(EXERCISE 1)
Please copy the post on personal philosophies word for word, starting at "I took a career" and ending at "to different ideas.".
(EXERCISE 2)
In the post on personal philosophies, what was the top career field on the career test?

My personal philosophies impact on my work

 Over the last few weeks I've had experiences which have helped me recall the philosophies which guide my life. I have reflected on habits which have helped me to this point in my life, as well as those that have hindered me and the philosophies which guide each. Ideals of hard work, integrity, and honesty which I have been raised with and how to employ them in my life, which would I would want to express to people in a clinical setting. I of course would hold a balance of not telling patients what to do, but still allowing those themes to be expressed and help patients see how those values are or are not expressed in their decisions and livelihood. I wonder how I could help others view these philosophies without just trying to get them to think the way I do. 

venturing outside of psychology

I took a career test and found lots of interesting options. The top career field was education, which would be a very fun career course. Being teacher involves a lot of similar elements to being a therapist, only the teacher is to a larger audience while typically therapy is one on one or worked with a couple. However both involve explaining concepts, and helping your audience solve problems. Teaching is a very different job in the day to day, constant work and following a structured lesson plan each day, and dealing with parents. I do think it would be a very fun job, and would require less schooling. the test definitely opened my eyes to different ideas.

(ENTRIES PROVIDED)
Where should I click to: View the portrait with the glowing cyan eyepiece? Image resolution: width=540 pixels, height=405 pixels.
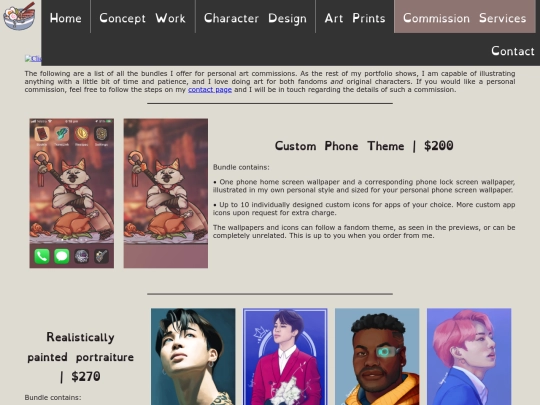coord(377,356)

* * *

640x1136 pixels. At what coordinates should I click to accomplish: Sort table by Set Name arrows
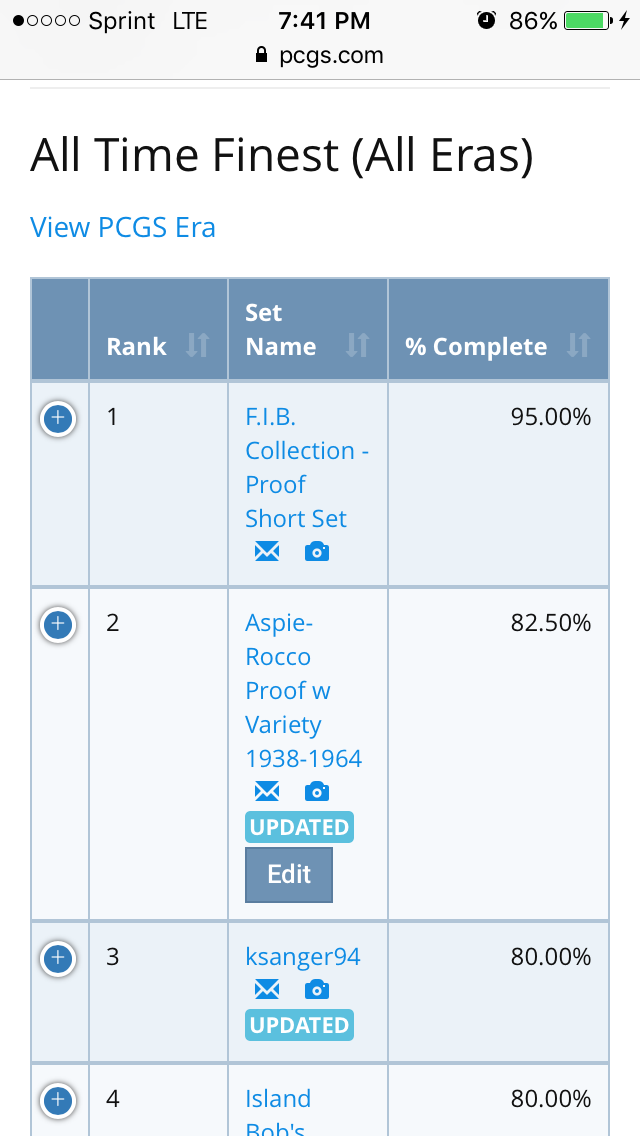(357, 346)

(TASK RESPONSE 1)
I took a career test and found lots of interesting options. The top career field was education, which would be a very fun career course. Being teacher involves a lot of similar elements to being a therapist, only the teacher is to a larger audience while typically therapy is one on one or worked with a couple. However both involve explaining concepts, and helping your audience solve problems. Teaching is a very different job in the day to day, constant work and following a structured lesson plan each day, and dealing with parents. I do think it would be a very fun job, and would require less schooling. the test definitely opened my eyes to different ideas.

(TASK RESPONSE 2)
Education.